▶ Problem to solve
Print the records below exactly as they appear.

▶ Excerpted data

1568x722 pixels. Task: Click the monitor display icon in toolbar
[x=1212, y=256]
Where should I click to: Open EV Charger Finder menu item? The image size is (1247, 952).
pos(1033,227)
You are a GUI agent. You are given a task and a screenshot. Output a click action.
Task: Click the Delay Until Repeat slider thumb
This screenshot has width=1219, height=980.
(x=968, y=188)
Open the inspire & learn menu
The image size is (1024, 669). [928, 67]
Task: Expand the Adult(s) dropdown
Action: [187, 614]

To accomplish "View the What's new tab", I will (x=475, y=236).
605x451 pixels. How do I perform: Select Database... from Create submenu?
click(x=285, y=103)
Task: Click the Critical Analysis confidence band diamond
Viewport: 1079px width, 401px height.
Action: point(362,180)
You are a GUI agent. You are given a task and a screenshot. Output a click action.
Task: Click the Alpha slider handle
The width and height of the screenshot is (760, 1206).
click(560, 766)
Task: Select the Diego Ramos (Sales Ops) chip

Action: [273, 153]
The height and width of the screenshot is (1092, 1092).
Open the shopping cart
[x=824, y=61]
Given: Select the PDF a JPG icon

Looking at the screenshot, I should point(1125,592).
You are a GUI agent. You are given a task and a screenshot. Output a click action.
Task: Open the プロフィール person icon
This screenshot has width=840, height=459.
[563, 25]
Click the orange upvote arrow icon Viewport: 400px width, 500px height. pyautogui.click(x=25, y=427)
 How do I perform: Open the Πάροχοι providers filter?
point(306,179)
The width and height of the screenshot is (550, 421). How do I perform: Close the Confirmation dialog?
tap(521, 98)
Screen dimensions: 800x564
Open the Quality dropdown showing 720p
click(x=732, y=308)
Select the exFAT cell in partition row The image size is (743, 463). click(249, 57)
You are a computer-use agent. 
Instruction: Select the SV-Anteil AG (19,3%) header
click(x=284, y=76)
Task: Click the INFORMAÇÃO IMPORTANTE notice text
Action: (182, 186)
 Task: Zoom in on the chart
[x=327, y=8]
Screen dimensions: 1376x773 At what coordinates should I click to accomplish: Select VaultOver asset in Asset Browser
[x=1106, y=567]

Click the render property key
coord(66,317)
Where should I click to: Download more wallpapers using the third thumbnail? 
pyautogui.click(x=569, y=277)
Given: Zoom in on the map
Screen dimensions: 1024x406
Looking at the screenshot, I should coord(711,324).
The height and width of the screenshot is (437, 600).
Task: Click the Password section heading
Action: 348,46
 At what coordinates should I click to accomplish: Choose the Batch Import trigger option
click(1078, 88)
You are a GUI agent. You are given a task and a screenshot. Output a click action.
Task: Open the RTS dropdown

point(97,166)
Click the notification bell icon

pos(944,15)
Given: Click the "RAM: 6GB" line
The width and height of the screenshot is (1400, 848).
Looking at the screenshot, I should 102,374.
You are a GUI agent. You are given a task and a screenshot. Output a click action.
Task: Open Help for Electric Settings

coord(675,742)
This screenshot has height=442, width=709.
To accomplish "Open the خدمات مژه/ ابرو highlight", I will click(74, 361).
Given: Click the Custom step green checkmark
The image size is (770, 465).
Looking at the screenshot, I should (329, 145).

▶ Result of the exercise
1568x722 pixels. Task: Click the monitor display icon in toolbar
[x=1212, y=256]
Where should I click to: Open EV Charger Finder menu item? The image size is (1247, 952).
pos(1033,227)
You are a GUI agent. You are given a task and a screenshot. Output a click action.
Task: Click the Delay Until Repeat slider thumb
This screenshot has width=1219, height=980.
(x=968, y=188)
Open the inspire & learn menu
The image size is (1024, 669). [928, 67]
Task: Expand the Adult(s) dropdown
Action: [187, 614]

To accomplish "View the What's new tab", I will (x=475, y=236).
605x451 pixels. How do I perform: Select Database... from Create submenu?
click(x=285, y=103)
Task: Click the Critical Analysis confidence band diamond
Viewport: 1079px width, 401px height.
Action: point(362,180)
You are a GUI agent. You are given a task and a screenshot. Output a click action.
Task: Click the Alpha slider handle
The width and height of the screenshot is (760, 1206).
click(560, 766)
Task: Select the Diego Ramos (Sales Ops) chip

Action: [273, 153]
The height and width of the screenshot is (1092, 1092).
Open the shopping cart
[x=824, y=61]
Given: Select the PDF a JPG icon

Looking at the screenshot, I should point(1125,592).
You are a GUI agent. You are given a task and a screenshot. Output a click action.
Task: Open the プロフィール person icon
This screenshot has width=840, height=459.
[563, 25]
Click the orange upvote arrow icon Viewport: 400px width, 500px height. pyautogui.click(x=25, y=427)
 How do I perform: Open the Πάροχοι providers filter?
point(306,179)
The width and height of the screenshot is (550, 421). How do I perform: Close the Confirmation dialog?
tap(521, 98)
Screen dimensions: 800x564
Open the Quality dropdown showing 720p
click(x=732, y=308)
Select the exFAT cell in partition row The image size is (743, 463). click(249, 57)
You are a computer-use agent. 
Instruction: Select the SV-Anteil AG (19,3%) header
click(x=284, y=76)
Task: Click the INFORMAÇÃO IMPORTANTE notice text
Action: (182, 186)
 Task: Zoom in on the chart
[x=327, y=8]
Screen dimensions: 1376x773 At what coordinates should I click to accomplish: Select VaultOver asset in Asset Browser
[x=1106, y=567]

Click the render property key
coord(66,317)
Where should I click to: Download more wallpapers using the third thumbnail? 
pyautogui.click(x=569, y=277)
Given: Zoom in on the map
Screen dimensions: 1024x406
Looking at the screenshot, I should coord(711,324).
The height and width of the screenshot is (437, 600).
Task: Click the Password section heading
Action: 348,46
 At what coordinates should I click to accomplish: Choose the Batch Import trigger option
click(1078, 88)
You are a GUI agent. You are given a task and a screenshot. Output a click action.
Task: Open the RTS dropdown

point(97,166)
Click the notification bell icon

pos(944,15)
Given: Click the "RAM: 6GB" line
The width and height of the screenshot is (1400, 848).
Looking at the screenshot, I should 102,374.
You are a GUI agent. You are given a task and a screenshot. Output a click action.
Task: Open Help for Electric Settings

coord(675,742)
This screenshot has height=442, width=709.
To accomplish "Open the خدمات مژه/ ابرو highlight", I will click(74, 361).
Given: Click the Custom step green checkmark
The image size is (770, 465).
Looking at the screenshot, I should (329, 145).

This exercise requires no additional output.